- [Work instruction]:
Give again only what runs from the line with "Task: Go to the Rooms section" to the final line of the entries below, exactly as written and without pictures.

- [Recorded information]:
-- -- --

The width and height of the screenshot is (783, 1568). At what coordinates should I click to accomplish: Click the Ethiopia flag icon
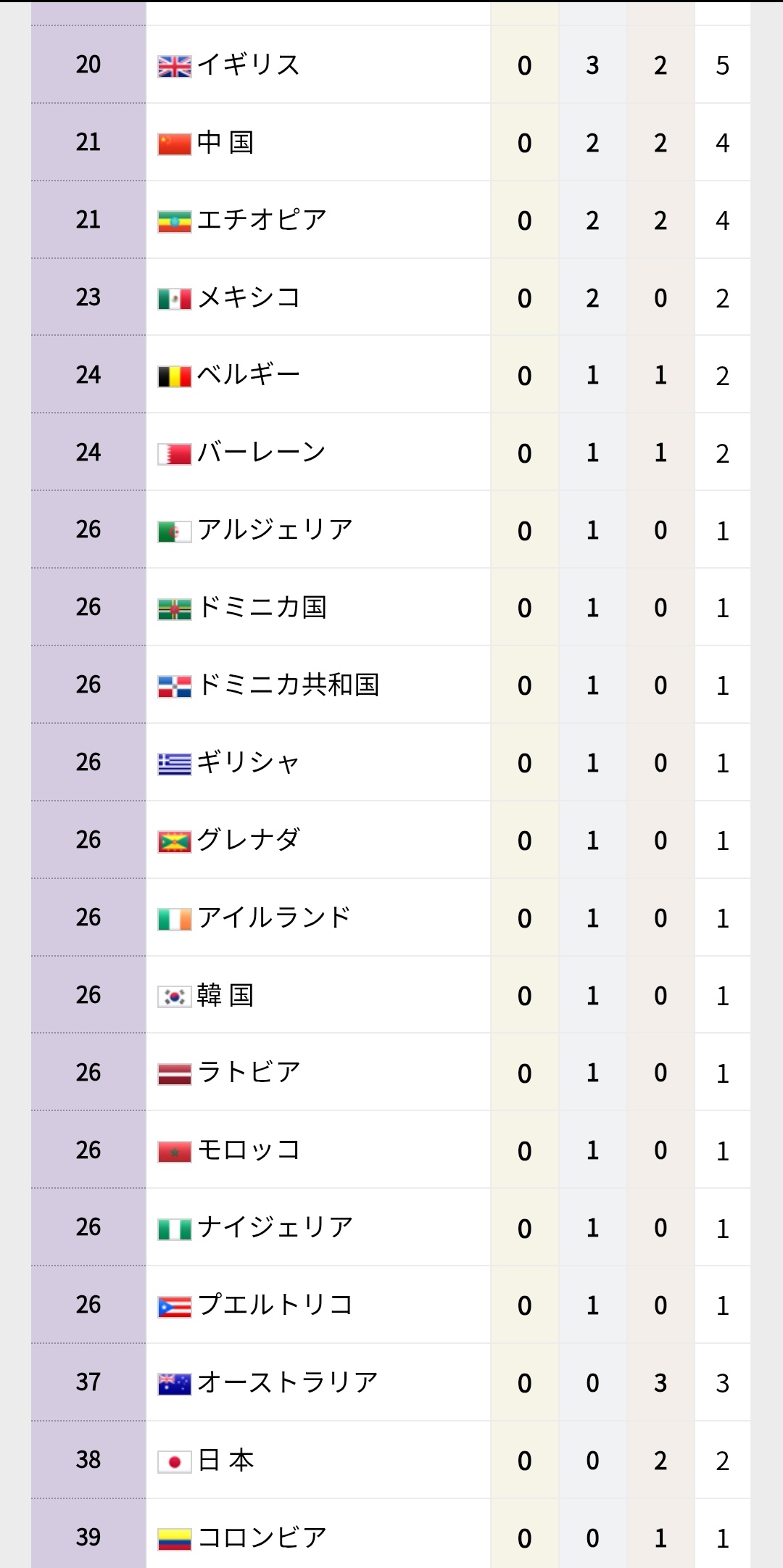[175, 221]
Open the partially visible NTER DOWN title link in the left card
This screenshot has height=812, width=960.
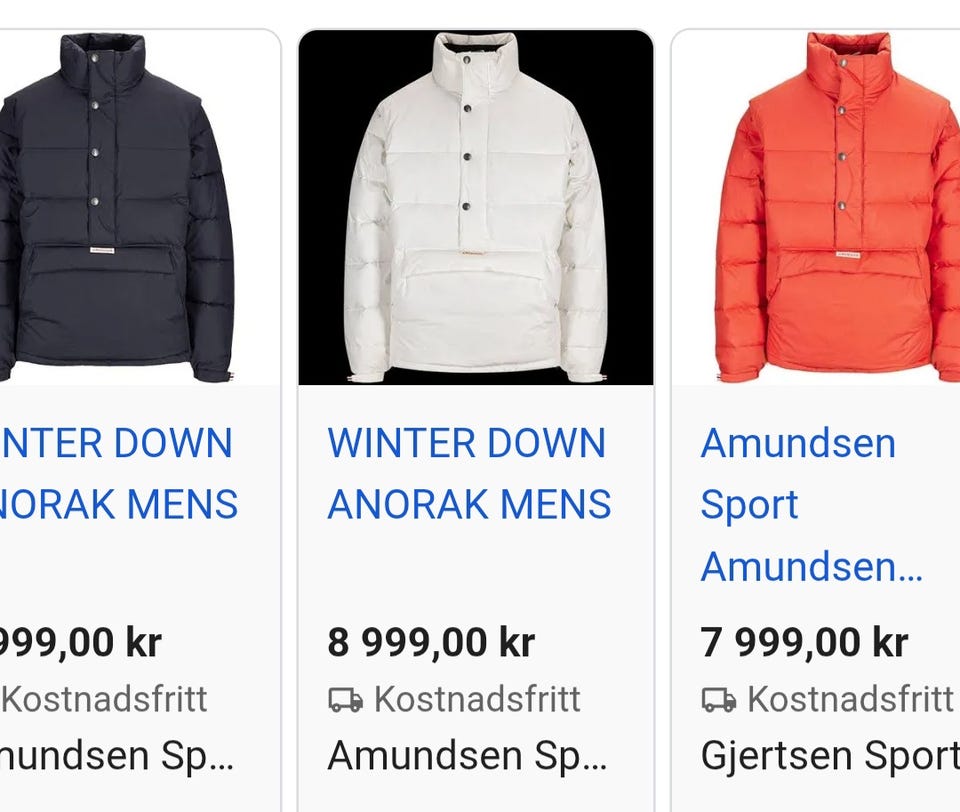(119, 473)
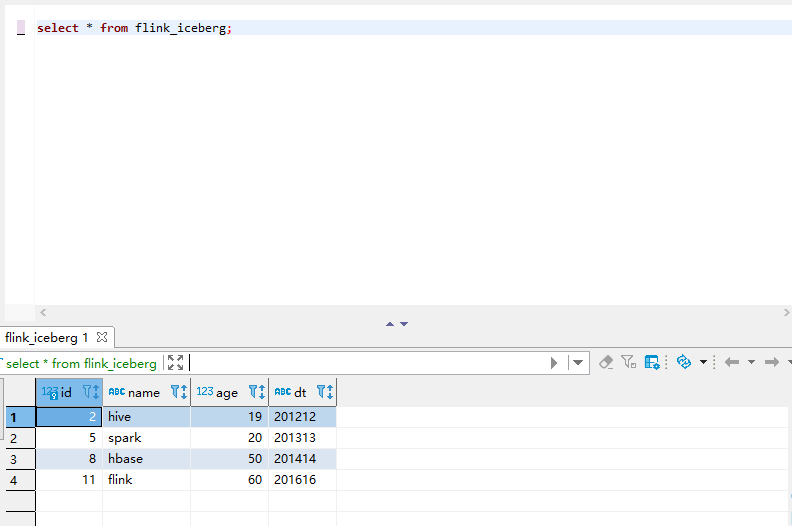Click the eraser clear filter icon
792x526 pixels.
click(606, 363)
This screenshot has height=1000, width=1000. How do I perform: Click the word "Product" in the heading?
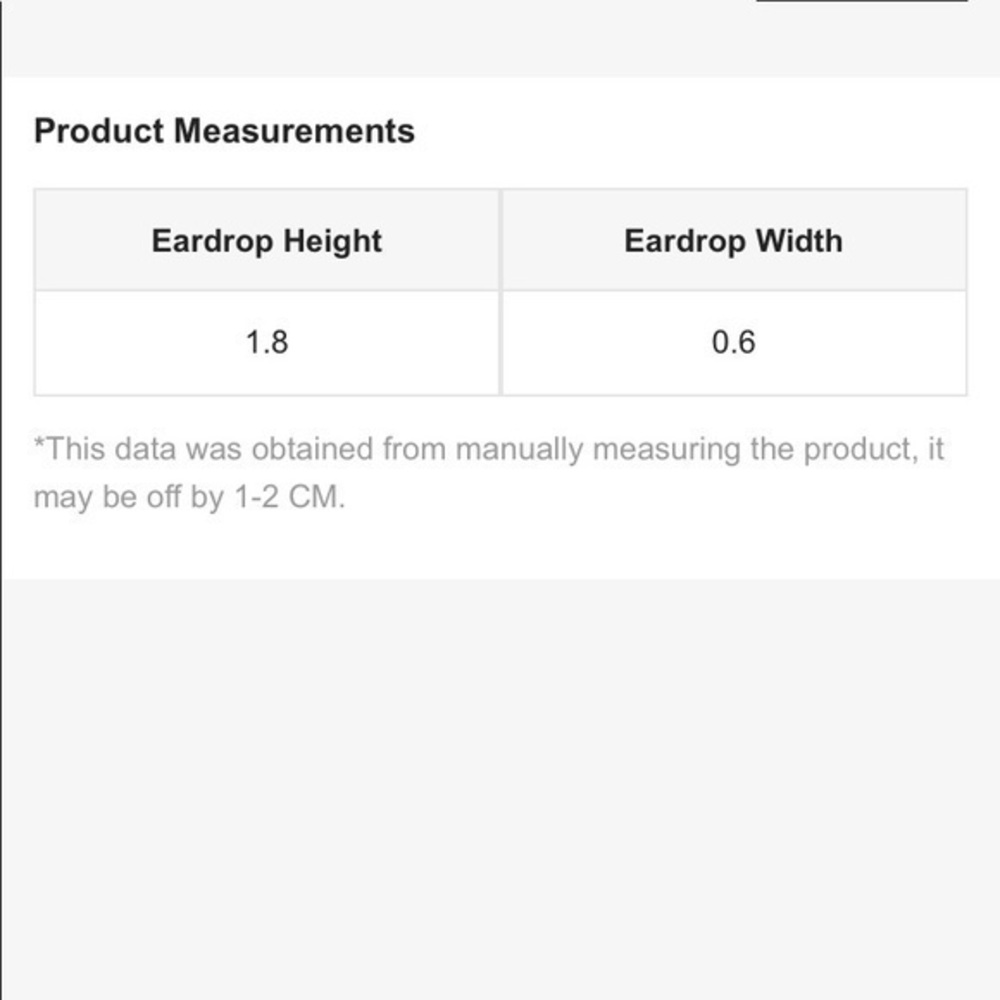click(99, 131)
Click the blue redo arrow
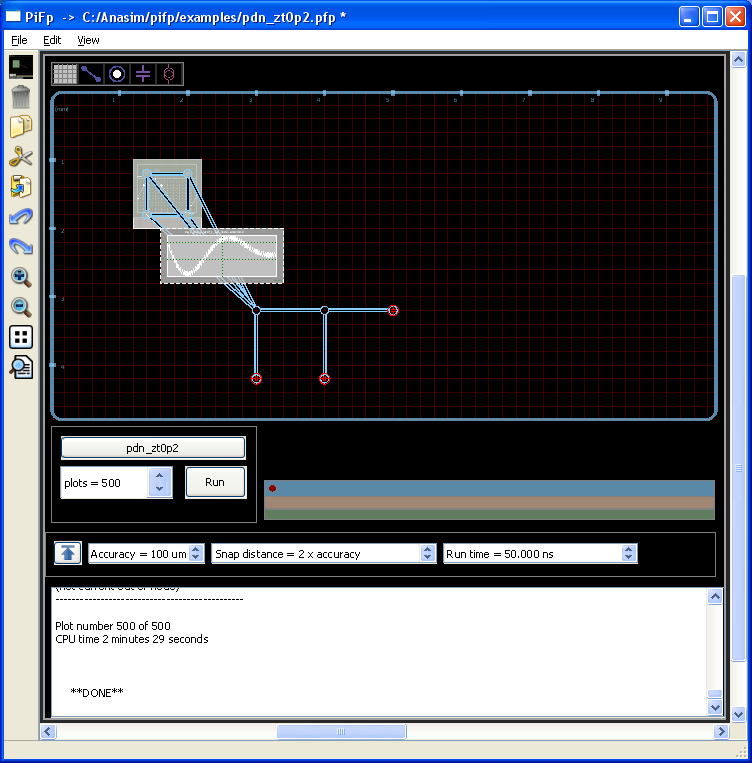The height and width of the screenshot is (763, 752). tap(21, 247)
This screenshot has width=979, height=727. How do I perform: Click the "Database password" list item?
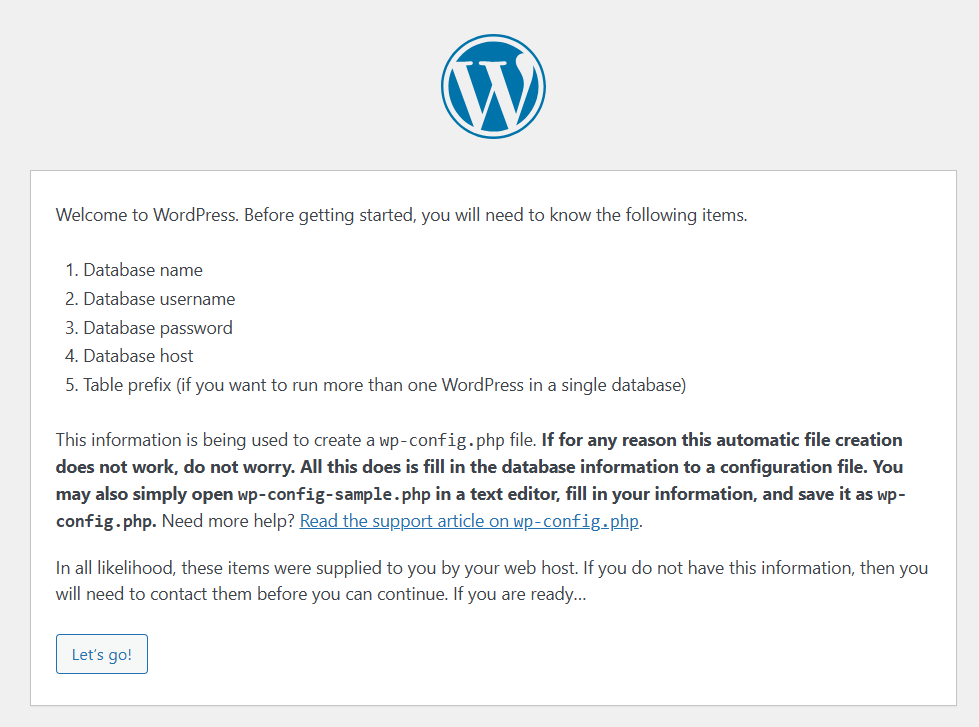157,328
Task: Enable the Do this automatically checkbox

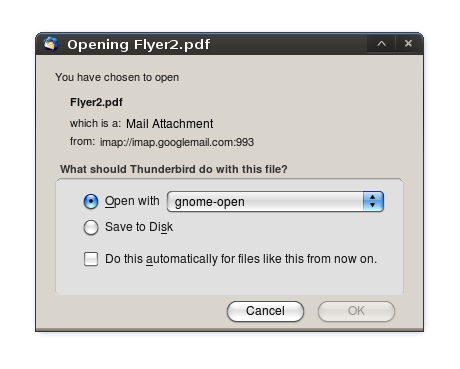Action: point(91,259)
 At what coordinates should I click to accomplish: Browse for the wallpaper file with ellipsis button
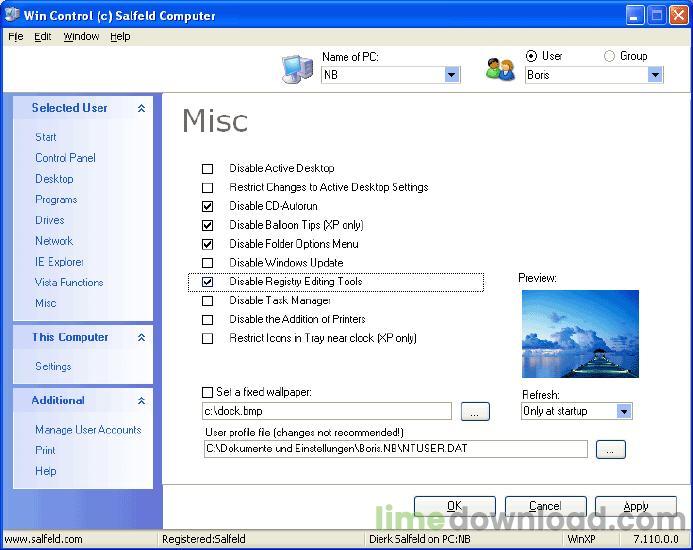pos(475,411)
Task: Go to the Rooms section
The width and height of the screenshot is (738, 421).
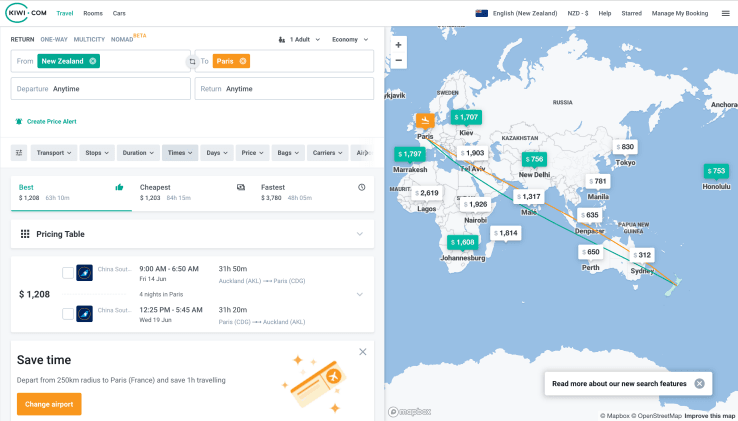Action: pyautogui.click(x=93, y=13)
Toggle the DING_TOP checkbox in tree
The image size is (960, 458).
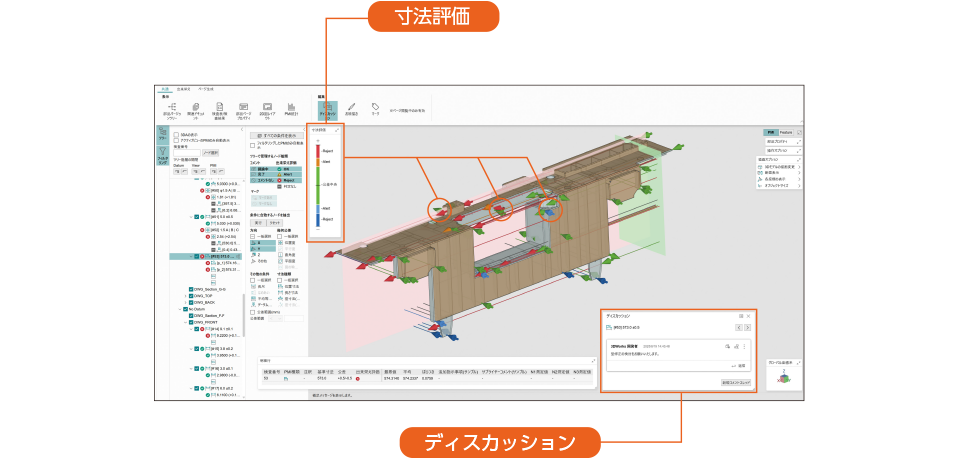pos(191,297)
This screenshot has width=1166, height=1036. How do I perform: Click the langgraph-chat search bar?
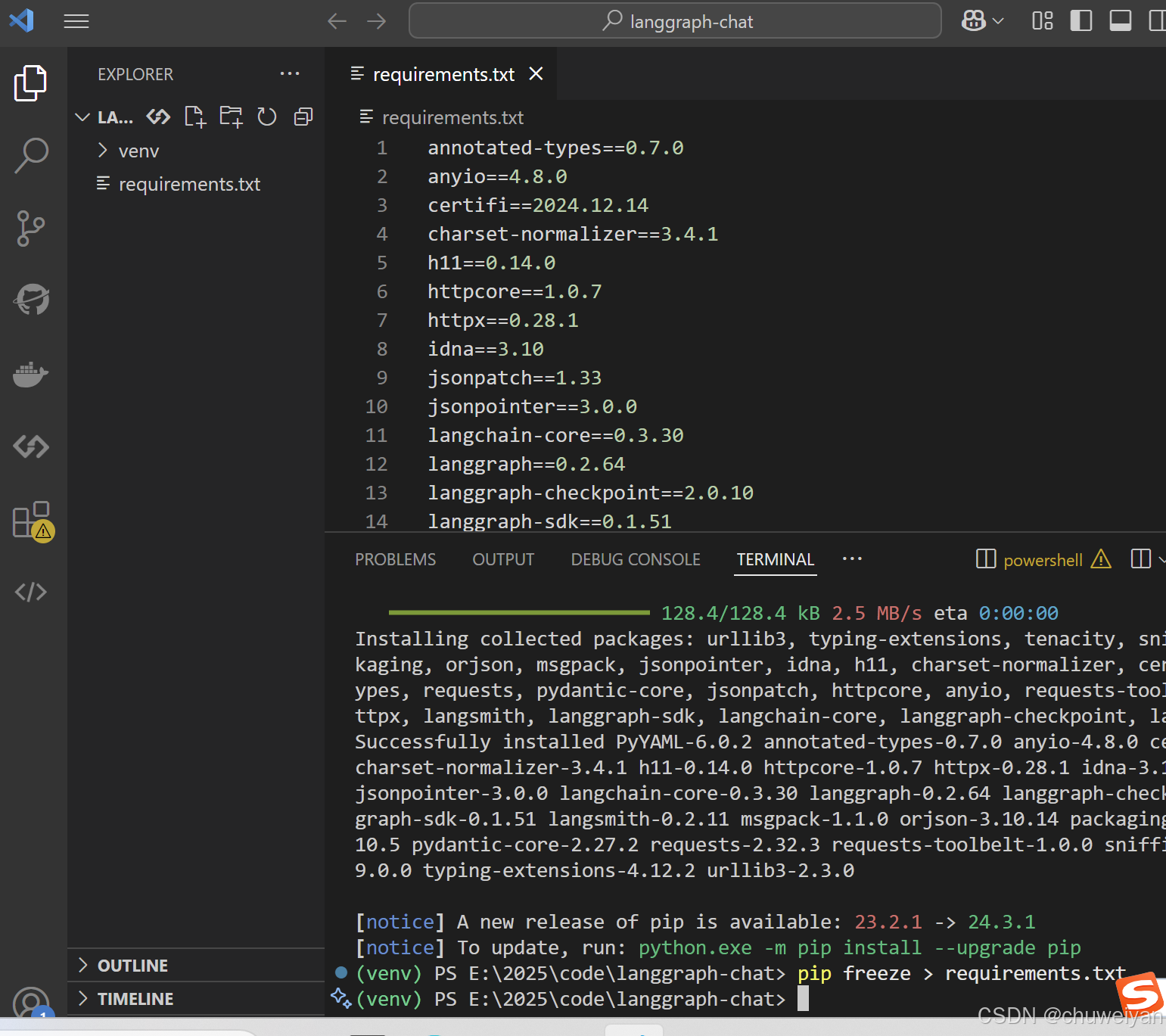click(x=675, y=20)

-- -- --

- [Answer to this task]:
Task: Go to the Rooms section
The width and height of the screenshot is (738, 421).
Action: pyautogui.click(x=93, y=13)
Toggle the DING_TOP checkbox in tree
The image size is (960, 458).
pos(191,297)
This screenshot has width=1166, height=1036. How do I perform: Click the langgraph-chat search bar?
click(x=675, y=20)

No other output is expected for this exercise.